Most of the growth will come from large retailers, with an average sales increase of 16.6%, compared to small retailers at 7 percent. Adobe estimates that 5 percent of consumers will drive 35 percent ($38.5 billion) of all online sales for the average retailer this year, while 1 percent of product SKUs will account for three-quarters of sales.
“We expect to see a 5 percent spike in online shopping in early November and a record 24 percent increase in the last two weeks of December,” said Mickey Mericle, vice president of marketing and customer insights at Adobe. “‘Click-and-collect,’ faster shipping and retail promotions starting earlier than ever are all contributing to the extended shopping season.”
But while mobile devices are expected to surpass desktops in shopping visits for the first time this holiday season (53 percent versus 47 percent respectively), m-commerce will only account for 34 percent of sales.
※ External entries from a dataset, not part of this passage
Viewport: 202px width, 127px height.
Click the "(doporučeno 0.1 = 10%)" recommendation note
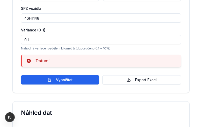click(x=93, y=48)
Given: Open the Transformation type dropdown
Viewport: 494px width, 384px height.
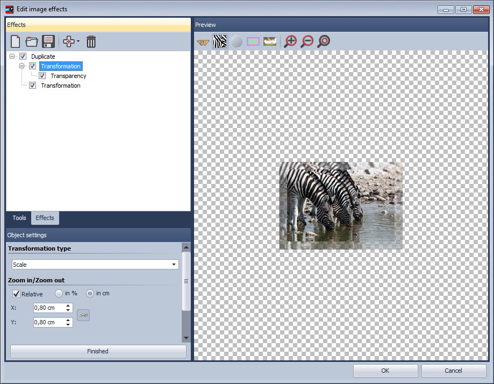Looking at the screenshot, I should (174, 264).
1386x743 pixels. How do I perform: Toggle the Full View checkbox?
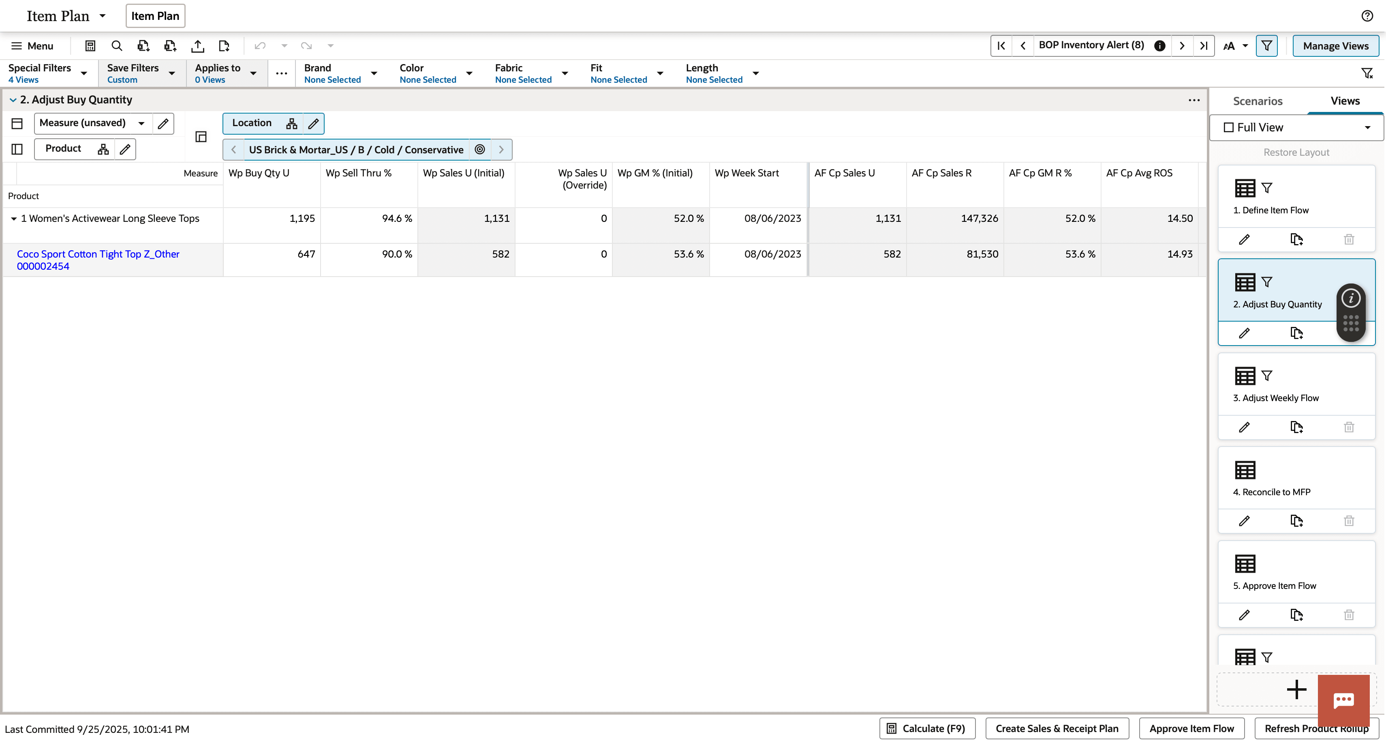click(x=1229, y=127)
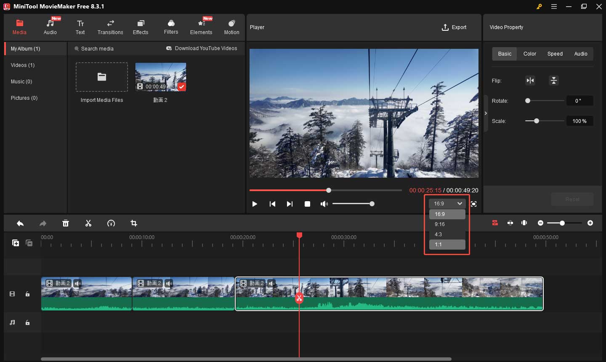Open the aspect ratio dropdown
This screenshot has height=362, width=606.
coord(446,203)
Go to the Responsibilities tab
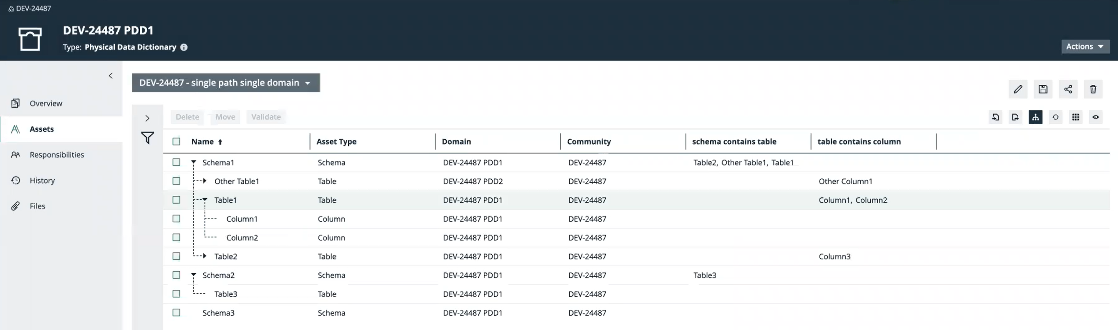Screen dimensions: 1118x330 point(56,155)
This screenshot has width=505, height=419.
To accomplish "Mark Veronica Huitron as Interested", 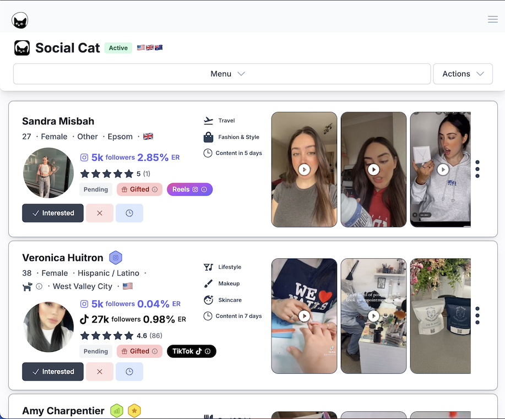I will coord(53,372).
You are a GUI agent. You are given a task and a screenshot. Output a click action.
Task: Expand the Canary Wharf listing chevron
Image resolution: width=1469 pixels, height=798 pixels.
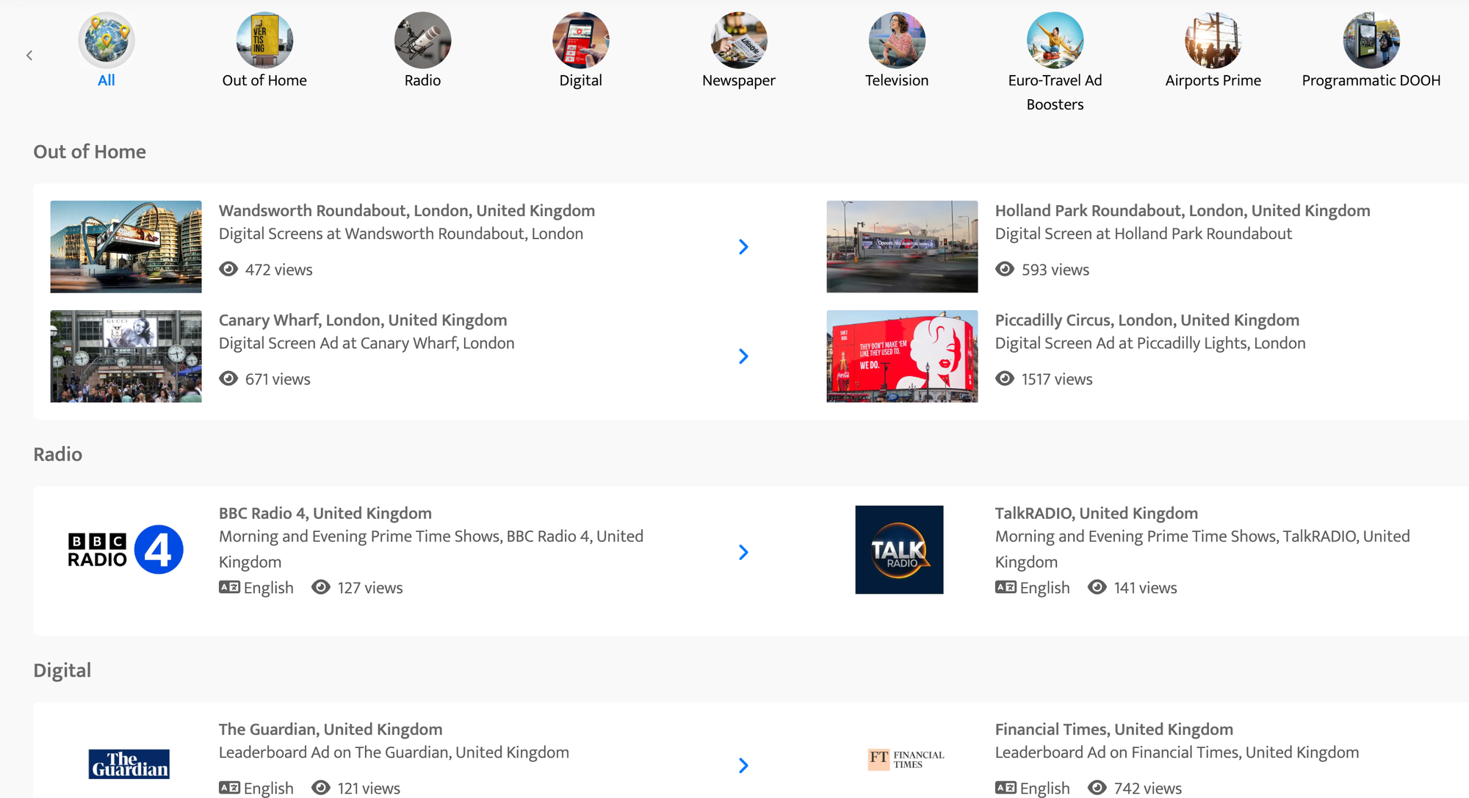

That’s a 19 percent gap between visits and purchases and highlights how retailers fail to convert mobile browsers to buyers, which is likely a consequence of subpar shopping experiences.
“The shopping cart is a critical page to convert shoppers, but the experience has not been optimized on mobile and it has left many users to either buy less or abandon their carts completely,” said Tamara Gaffney, principal analyst at Adobe Digital Insights. “It will be critical for retailers to better personalize the experience so that users will be compelled to purchase more on their smartphones, while better integrating technologies such as mobile wallets to create a seamless experience within apps and browsers.”
Adobe’s forecast is based on a study of 55 million product SKUs and data compiled from more than one trillion visits to 4,500 retail websites. Additional findings predict that the Tuesday before Thanksgiving Day will have the highest discounts on apparel, and that 41 percent of products will be purchased at the retailer with the lowest price during the holiday season, compared with 31 percent during the rest of the year.